Key Headlines Impacting Azenta
Here are the key news stories impacting Azenta this week:
- Positive Sentiment: Needham reaffirmed a “buy” rating and set a $44.00 price target (≈53% upside from recent levels), signaling continued analyst conviction. Needham Reaffirmation
- Positive Sentiment: Jefferies trimmed its price target from $42 to $40 but kept a “buy” rating — a sign analysts still see substantial upside despite the modest cut. Jefferies Price Target Update
- Positive Sentiment: Top-line slightly beat expectations: revenue was $148.64M vs. consensus $146.89M (+0.8% YoY), which investors often view as a stabilizing sign for growth. Azenta Slide Deck
- Neutral Sentiment: Q1 earnings call transcript is available for detail on management’s commentary and outlook (useful for gauging guidance and customer trends). Earnings Call Transcript
- Neutral Sentiment: The company also published its Q1 results slide presentation for deeper metrics and segment detail. Q1 Results Presentation
- Neutral Sentiment: Official press release with the quarter’s full financials is posted by PR Newswire for reference. PR Newswire Release
- Neutral Sentiment: Reported short-interest data appears to show zero shares short (likely a reporting anomaly); no meaningful short-squeeze signal from this data. (February 3 data).

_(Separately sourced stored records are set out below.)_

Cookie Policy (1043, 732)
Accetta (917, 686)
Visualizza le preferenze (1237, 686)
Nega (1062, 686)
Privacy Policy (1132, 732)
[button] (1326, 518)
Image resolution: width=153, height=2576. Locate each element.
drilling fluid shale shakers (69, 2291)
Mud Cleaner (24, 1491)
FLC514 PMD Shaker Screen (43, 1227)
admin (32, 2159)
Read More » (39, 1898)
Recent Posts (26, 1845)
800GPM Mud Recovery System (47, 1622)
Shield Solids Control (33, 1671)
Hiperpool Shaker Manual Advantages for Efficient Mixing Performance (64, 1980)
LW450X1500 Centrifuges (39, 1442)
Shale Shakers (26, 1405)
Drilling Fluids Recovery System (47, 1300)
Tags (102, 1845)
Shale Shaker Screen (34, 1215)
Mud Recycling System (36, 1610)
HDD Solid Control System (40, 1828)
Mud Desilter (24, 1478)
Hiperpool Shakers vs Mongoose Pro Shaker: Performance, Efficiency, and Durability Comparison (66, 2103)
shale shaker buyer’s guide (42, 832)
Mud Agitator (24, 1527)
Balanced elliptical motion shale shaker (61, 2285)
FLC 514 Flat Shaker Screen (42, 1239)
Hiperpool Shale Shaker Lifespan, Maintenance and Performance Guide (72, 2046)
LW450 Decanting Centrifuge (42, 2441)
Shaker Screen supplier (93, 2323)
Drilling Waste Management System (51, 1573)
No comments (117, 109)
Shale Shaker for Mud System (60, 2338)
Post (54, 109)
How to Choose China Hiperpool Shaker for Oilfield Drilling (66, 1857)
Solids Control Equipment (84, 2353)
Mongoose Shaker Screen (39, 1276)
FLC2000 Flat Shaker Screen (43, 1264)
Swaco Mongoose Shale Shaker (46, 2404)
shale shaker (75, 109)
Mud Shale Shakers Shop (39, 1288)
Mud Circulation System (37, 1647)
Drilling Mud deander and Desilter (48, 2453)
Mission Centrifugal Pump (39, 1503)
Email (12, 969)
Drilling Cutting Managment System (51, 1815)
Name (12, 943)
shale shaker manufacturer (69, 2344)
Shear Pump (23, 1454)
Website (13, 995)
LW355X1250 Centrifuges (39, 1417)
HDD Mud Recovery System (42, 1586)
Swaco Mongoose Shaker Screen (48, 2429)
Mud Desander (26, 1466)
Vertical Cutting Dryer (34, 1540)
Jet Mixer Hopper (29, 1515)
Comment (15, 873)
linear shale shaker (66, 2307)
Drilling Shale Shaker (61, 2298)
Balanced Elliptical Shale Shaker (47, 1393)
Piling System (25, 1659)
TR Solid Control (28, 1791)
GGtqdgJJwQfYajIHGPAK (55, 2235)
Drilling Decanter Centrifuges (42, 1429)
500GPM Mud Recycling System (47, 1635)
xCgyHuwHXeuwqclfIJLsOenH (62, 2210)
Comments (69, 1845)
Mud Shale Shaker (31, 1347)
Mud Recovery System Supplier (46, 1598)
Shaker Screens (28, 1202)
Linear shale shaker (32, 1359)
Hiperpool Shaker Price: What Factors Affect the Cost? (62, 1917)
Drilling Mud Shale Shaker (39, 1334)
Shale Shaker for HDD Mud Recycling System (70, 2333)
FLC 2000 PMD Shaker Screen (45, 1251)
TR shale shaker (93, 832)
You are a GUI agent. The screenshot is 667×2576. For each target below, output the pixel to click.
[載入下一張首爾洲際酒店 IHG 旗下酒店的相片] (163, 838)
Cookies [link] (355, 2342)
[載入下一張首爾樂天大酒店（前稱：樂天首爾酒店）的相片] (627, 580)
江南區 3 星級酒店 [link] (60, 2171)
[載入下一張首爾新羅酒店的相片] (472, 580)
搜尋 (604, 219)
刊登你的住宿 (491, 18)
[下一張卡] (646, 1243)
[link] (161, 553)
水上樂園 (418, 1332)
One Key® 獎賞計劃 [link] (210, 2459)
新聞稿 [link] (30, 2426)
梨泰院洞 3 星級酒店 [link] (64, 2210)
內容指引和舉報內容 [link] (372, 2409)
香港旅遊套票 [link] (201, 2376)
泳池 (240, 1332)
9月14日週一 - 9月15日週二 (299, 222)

- Negative Sentiment: Bottom-line missed: EPS $0.09 vs. $0.11 expected (miss of $0.02); Azenta still shows a negative net margin (~-10.0%) despite a small positive ROE — these profitability issues are a clear near-term headwind. Earnings Summary / MarketBeat
About Azenta
Azenta, Inc (NASDAQ: AZTA) is a life sciences technology company specializing in sample management, cryogenic storage and genomic services for research and clinical applications. Formerly the Life Sciences division of Brooks Automation, Azenta provides integrated solutions that enable customers to store, track and analyze biological samples with high levels of automation, data integrity and efficiency. Its offerings span automated storage systems, biorepository management software and end‐to‐end sample tracking workflows.
In addition to hardware and informatics platforms for sample storage, Azenta’s Genomics business delivers next‐generation sequencing (NGS), DNA synthesis, and molecular biology services.